--- TASKS TO CARRY OUT ---
1/ Please decide whether each statement agrees with the passage on learning physics: (a) The writer has already begun reading the quantum mechanics book. (b) The writer is teaching themselves because they cannot pay tuition for everything they want to learn. (c) The Age of Entanglement was written by Louisa Gilder. For each, answer yes or no and quote the deciding words of the passage.
2/ In the passage on learning physics, what book does the writer want to finish before opening the quantum mechanics book?
3/ Write the next part of the passage on learning physics, picking up right after its final sentence.

I bought a book on quantum mechanics, but I haven't cracked it yet because I also bought a text on classical mechanics that I'm determined to finish first. (I've been forced into autodidacticism by an incapacity to pay tuition for everything I'd like to learn.) On break, I've been cheating by reading The Age of Entanglement by Louisa Gilder--a good little book whose only "fault" is maybe getting a bit too involved in the narratives that hold the physics together, though that was perhaps her purpose for writing it. So for those interested in the physical insights and less so in the action that filled the interstices, I've embarked on creating a distilled version of the text that'll nevertheless bore you with my musings on the topic.

--- ENTRIES SUPPLIED ---
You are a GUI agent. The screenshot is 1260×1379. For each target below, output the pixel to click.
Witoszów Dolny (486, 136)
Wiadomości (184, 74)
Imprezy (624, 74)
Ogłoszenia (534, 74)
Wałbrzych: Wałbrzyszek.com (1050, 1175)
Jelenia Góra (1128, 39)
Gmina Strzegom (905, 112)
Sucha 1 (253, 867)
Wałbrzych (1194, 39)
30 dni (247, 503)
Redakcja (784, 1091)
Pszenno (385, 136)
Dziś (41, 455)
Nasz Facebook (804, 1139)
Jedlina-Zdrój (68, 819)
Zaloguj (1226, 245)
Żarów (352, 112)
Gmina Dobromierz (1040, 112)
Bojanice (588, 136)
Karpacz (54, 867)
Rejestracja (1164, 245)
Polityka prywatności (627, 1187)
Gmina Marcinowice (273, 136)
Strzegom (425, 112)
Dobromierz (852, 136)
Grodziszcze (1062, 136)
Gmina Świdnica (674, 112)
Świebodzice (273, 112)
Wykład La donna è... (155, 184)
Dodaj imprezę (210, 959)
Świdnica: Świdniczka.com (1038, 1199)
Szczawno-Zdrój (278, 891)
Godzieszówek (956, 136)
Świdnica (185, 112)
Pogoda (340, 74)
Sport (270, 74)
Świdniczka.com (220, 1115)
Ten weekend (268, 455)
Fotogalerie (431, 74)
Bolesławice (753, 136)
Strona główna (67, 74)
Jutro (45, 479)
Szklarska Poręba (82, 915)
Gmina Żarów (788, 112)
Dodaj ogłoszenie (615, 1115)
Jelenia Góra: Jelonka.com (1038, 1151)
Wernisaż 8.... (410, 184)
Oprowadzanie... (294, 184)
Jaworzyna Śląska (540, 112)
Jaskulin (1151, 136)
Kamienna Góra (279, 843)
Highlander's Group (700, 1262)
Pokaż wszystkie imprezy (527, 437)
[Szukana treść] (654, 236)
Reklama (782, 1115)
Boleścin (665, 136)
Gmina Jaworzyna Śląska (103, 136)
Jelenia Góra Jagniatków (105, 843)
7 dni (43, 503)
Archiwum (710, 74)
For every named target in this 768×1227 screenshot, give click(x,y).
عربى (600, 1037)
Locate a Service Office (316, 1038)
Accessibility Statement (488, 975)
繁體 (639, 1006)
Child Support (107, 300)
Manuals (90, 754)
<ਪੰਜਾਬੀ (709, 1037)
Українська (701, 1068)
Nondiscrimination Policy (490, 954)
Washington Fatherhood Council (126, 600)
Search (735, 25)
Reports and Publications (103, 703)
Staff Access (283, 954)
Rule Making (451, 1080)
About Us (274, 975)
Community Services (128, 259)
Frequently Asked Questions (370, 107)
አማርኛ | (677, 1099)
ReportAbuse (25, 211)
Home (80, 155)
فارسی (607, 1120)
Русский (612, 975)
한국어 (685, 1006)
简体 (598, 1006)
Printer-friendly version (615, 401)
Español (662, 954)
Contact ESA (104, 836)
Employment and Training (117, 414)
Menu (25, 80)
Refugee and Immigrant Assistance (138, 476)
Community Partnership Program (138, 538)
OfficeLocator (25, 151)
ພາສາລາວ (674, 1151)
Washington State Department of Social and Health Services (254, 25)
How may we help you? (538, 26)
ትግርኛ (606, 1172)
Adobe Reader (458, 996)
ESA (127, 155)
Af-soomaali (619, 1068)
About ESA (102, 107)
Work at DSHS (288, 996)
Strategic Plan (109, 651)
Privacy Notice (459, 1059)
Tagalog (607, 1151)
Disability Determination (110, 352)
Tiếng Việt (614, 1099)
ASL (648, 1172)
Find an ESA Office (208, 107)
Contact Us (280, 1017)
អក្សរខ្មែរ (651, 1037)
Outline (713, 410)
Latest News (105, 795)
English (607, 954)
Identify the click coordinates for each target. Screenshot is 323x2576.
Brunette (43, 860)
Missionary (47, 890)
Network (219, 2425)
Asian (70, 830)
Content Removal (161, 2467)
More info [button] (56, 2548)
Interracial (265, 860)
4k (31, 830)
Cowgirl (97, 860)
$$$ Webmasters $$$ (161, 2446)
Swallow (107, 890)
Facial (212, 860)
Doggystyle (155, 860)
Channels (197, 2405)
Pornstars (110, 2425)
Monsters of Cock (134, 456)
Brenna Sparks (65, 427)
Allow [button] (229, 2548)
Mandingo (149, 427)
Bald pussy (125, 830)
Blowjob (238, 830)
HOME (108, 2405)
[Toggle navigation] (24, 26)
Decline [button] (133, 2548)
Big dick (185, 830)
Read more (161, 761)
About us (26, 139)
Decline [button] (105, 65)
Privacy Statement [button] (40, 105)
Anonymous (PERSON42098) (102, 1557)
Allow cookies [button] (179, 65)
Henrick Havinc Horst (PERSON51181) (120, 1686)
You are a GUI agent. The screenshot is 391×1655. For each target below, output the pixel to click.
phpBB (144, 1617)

--- ANSWERS TO THE PROBLEMS ---
1/
(a) No: "I haven't cracked it yet"
(b) Yes: "I've been forced into autodidacticism by an incapacity to pay tuition for everything I'd like to learn."
(c) Yes: "The Age of Entanglement by Louisa Gilder"

2/ A text on classical mechanics.

3/
Entanglement refers to one thing's continued involvement with another with which it has previously been in contact despite its being spatially divided from the object after its initial encounter with it. Two electrons, for instance, that have touched each other and then been ripped asunder and flung far apart--these electrons will continue to transfer information between them as though they were still in physical contact despite being far enough apart that all known methods of communication would (should) occur too slowly to facilitate their interaction. A condition exists for the objects' continued entanglement: that they refrain from touching any other object once the initial connection has been established. In such an event, the connection with the initial partner is broken and a new one established between the objects involved in the latest pairing. Such a condition can usually only be met by very tiny particles.
Much talk and conjecture has been generated about such manifestations of faster-than-light (ftl) communication. The science fiction (fact!) of it all bores me. What I find interesting is the way the particles involved seem to disregard space almost entirely.